Afghanistan, kamikaze contro base Usa: 3 morti, talebani rivendicano

Kabul (Afghanistan), 26 dic. (LaPresse/AP) - Un veicolo guidato da un kamikaze è esploso all'ingresso della base militare statunitense di Camp Chapman, nell'est dell'Afghanistan, e nell'attacco sono morti l'attentatore e tre afghani. Lo riferisce la polizia locale, spiegando che le vittime sono la guardia locale che ha fermato il veicolo all'ingresso di Camp Chapman e due civili.

LA RIVENDICAZIONE DEI TALEBANI. I talebani hanno rivendicato l'attentato tramite il loro portavoce Zabihullah Mujahid, che via e-mail ha fatto sapere che l'attentatore suicida intendeva prendere di mira la polizia afghana all'entrata della base e gli afghani che lavorano con gli americani e stavano entrando nella struttura.
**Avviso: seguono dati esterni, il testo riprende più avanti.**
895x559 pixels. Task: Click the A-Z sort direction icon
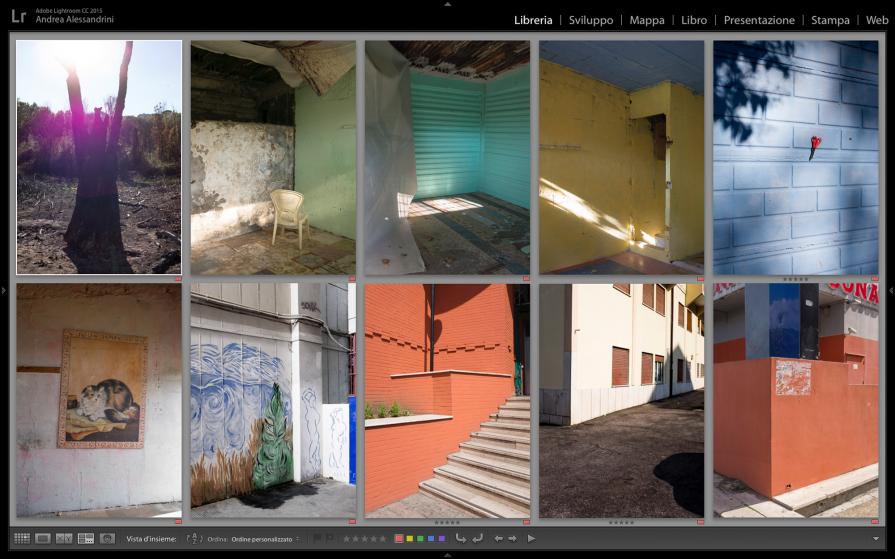195,538
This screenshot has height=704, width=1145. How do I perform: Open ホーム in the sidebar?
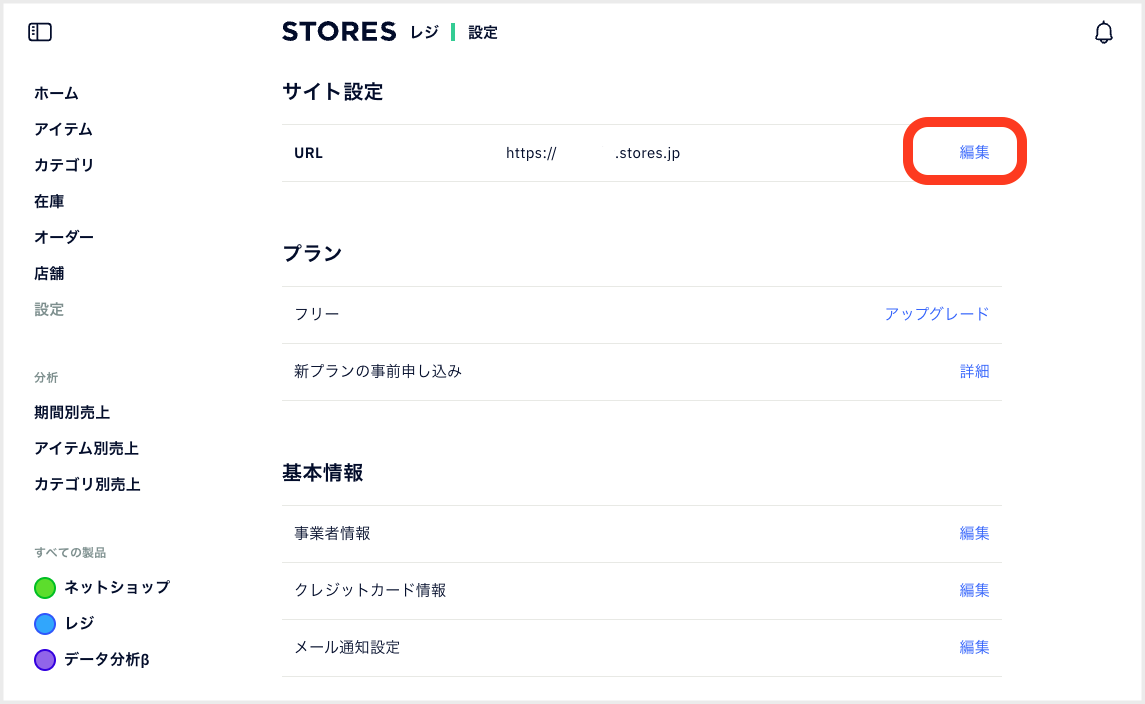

La base Usa è adiacente all'aeroporto del capoluogo della provincia di Khost, vicino al confine con il Pakistan. Camp Chapman e la vicina Camp Salerno sono stati spesso obiettivo dei militanti, ma gli attacchi negli ultimi mesi sono diminuiti in modo considerevole.

LE FORZE NATO NEL PAESE. In Afghanistan ci sono oltre 100mila soldati del contingente Nato, di cui circa 66mila americani, e l'Alleanza sta lasciando in consegna agli afghani la maggior parte delle operazioni di combattimento in vista del ritiro nel 2014. I gruppi militanti, talebani compresi, raramente affrontano in modo diretto i soldati delle forze Nato e preferiscono realizzare attacchi kamikaze o contare su bombe piazzate sulle strade.

GLI ATTACCHI INTERNI. Recentemente si sono fatti inoltre più frequenti gli attacchi ai militari Nato da parte di membri di esercito e polizia afghani, pratica che sta intaccando la fiducia tra le parti. Nel 2012 ci sono stati 60 cosiddetti attacchi interni contro militari stranieri e personale civile, contro i 21 attentati dello stesso tipo nel 2011. Sono oltre 50 i membri delle forze di sicurezza del governo afgano morti quest'anno in attentati compiuti da loro colleghi. I talebani sostengono che tali incidenti riflettano una crescente opposizione popolare nei confronti della presenza di soldati stranieri e del governo di Kabul.